The problem:
Copy the following items line for line, without any changes.

Working data:

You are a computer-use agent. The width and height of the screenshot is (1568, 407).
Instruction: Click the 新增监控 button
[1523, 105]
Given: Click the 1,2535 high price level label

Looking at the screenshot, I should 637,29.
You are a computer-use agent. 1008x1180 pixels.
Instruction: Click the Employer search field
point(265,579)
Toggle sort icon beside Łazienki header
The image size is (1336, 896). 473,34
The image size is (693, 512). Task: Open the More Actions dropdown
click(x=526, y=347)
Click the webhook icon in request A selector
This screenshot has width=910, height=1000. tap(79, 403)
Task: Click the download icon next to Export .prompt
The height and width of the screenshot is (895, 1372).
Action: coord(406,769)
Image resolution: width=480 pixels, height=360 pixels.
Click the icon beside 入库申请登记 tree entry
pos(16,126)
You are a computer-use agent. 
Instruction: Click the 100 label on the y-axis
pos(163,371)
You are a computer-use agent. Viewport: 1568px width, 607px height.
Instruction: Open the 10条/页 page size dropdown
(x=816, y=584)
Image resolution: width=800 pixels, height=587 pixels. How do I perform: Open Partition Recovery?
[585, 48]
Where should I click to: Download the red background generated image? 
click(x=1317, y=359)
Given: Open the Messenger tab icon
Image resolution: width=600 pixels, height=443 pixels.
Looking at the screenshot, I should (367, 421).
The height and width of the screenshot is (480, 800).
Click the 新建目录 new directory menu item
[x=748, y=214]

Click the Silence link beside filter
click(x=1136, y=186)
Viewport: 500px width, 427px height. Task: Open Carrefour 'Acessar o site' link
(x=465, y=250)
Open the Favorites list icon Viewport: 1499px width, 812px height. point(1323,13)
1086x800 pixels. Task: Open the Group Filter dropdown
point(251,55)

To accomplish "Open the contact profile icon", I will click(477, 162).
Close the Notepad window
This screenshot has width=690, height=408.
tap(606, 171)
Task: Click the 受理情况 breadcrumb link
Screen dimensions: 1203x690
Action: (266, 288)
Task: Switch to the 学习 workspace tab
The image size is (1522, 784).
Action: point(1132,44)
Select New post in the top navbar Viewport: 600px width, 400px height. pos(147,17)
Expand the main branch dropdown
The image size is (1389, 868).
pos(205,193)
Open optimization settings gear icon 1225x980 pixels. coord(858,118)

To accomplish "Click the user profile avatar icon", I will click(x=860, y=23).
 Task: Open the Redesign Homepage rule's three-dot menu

Output of the exercise:
You are a computer-use agent. The width and height of the screenshot is (1568, 407).
Instruction: Click the 新增监控 button
[1523, 105]
Given: Click the 1,2535 high price level label

Looking at the screenshot, I should 637,29.
You are a computer-use agent. 1008x1180 pixels.
Instruction: Click the Employer search field
point(265,579)
Toggle sort icon beside Łazienki header
The image size is (1336, 896). 473,34
The image size is (693, 512). Task: Open the More Actions dropdown
click(x=526, y=347)
Click the webhook icon in request A selector
This screenshot has width=910, height=1000. tap(79, 403)
Task: Click the download icon next to Export .prompt
The height and width of the screenshot is (895, 1372).
Action: coord(406,769)
Image resolution: width=480 pixels, height=360 pixels.
Click the icon beside 入库申请登记 tree entry
pos(16,126)
You are a computer-use agent. 
Instruction: Click the 100 label on the y-axis
pos(163,371)
You are a computer-use agent. Viewport: 1568px width, 607px height.
Instruction: Open the 10条/页 page size dropdown
(x=816, y=584)
Image resolution: width=800 pixels, height=587 pixels. How do I perform: Open Partition Recovery?
[585, 48]
Where should I click to: Download the red background generated image? 
click(x=1317, y=359)
Given: Open the Messenger tab icon
Image resolution: width=600 pixels, height=443 pixels.
Looking at the screenshot, I should (367, 421).
The height and width of the screenshot is (480, 800).
Click the 新建目录 new directory menu item
[x=748, y=214]

Click the Silence link beside filter
click(x=1136, y=186)
Viewport: 500px width, 427px height. Task: Open Carrefour 'Acessar o site' link
(x=465, y=250)
Open the Favorites list icon Viewport: 1499px width, 812px height. point(1323,13)
1086x800 pixels. Task: Open the Group Filter dropdown
point(251,55)

To accomplish "Open the contact profile icon", I will click(477, 162).
Close the Notepad window
This screenshot has width=690, height=408.
tap(606, 171)
Task: Click the 受理情况 breadcrumb link
Screen dimensions: 1203x690
Action: (266, 288)
Task: Switch to the 学习 workspace tab
The image size is (1522, 784).
Action: point(1132,44)
Select New post in the top navbar Viewport: 600px width, 400px height. pos(147,17)
Expand the main branch dropdown
The image size is (1389, 868).
pos(205,193)
Open optimization settings gear icon 1225x980 pixels. coord(858,118)

To accomplish "Click the user profile avatar icon", I will click(x=860, y=23).
 Task: Open the Redesign Homepage rule's three-dot menu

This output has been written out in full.